Work instruction >> Copy the data from the line that contains "This screenshot has height=1057, width=1639." to its last line, exactly, including both of those lines and leaving out everything before.

***

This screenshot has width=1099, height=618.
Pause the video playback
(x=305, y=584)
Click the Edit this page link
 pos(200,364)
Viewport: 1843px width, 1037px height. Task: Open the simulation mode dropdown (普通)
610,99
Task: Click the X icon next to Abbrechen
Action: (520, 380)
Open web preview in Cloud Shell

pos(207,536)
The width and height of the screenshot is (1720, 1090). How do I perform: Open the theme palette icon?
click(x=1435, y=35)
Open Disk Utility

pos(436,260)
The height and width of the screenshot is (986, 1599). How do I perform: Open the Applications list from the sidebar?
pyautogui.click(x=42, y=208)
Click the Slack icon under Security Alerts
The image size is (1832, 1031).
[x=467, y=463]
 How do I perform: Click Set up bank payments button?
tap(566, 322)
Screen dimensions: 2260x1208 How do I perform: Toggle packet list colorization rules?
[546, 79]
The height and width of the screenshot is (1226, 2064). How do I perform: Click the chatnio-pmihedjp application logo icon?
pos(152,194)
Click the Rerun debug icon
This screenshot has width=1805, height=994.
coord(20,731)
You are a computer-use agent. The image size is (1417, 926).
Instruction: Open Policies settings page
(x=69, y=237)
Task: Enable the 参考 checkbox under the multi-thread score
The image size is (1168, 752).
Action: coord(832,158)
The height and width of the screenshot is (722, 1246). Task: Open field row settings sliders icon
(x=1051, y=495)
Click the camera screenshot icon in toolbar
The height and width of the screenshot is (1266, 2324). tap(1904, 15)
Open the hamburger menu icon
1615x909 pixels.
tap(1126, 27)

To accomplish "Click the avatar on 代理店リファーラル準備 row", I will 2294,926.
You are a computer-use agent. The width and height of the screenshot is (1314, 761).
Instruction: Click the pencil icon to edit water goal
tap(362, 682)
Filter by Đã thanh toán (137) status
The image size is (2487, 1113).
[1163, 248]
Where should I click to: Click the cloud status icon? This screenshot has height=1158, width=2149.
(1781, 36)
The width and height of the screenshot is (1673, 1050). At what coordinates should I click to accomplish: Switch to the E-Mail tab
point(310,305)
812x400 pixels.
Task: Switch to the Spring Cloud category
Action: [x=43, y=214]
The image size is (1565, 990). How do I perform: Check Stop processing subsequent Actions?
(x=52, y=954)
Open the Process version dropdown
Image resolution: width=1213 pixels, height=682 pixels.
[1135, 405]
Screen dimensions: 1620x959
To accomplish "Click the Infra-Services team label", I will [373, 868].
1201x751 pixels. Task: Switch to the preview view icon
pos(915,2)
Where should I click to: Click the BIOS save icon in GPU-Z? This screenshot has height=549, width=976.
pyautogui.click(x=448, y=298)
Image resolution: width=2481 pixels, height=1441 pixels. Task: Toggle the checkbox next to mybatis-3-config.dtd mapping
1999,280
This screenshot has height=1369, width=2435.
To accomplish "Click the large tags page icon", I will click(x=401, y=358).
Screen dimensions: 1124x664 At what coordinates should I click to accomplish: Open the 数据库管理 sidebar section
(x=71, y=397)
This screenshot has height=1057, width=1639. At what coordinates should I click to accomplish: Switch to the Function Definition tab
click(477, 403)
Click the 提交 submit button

***

Response below >>
This screenshot has height=1057, width=1639. At what coordinates should I click to accomplish: Switch to the Function Definition tab
click(477, 403)
Click the 提交 submit button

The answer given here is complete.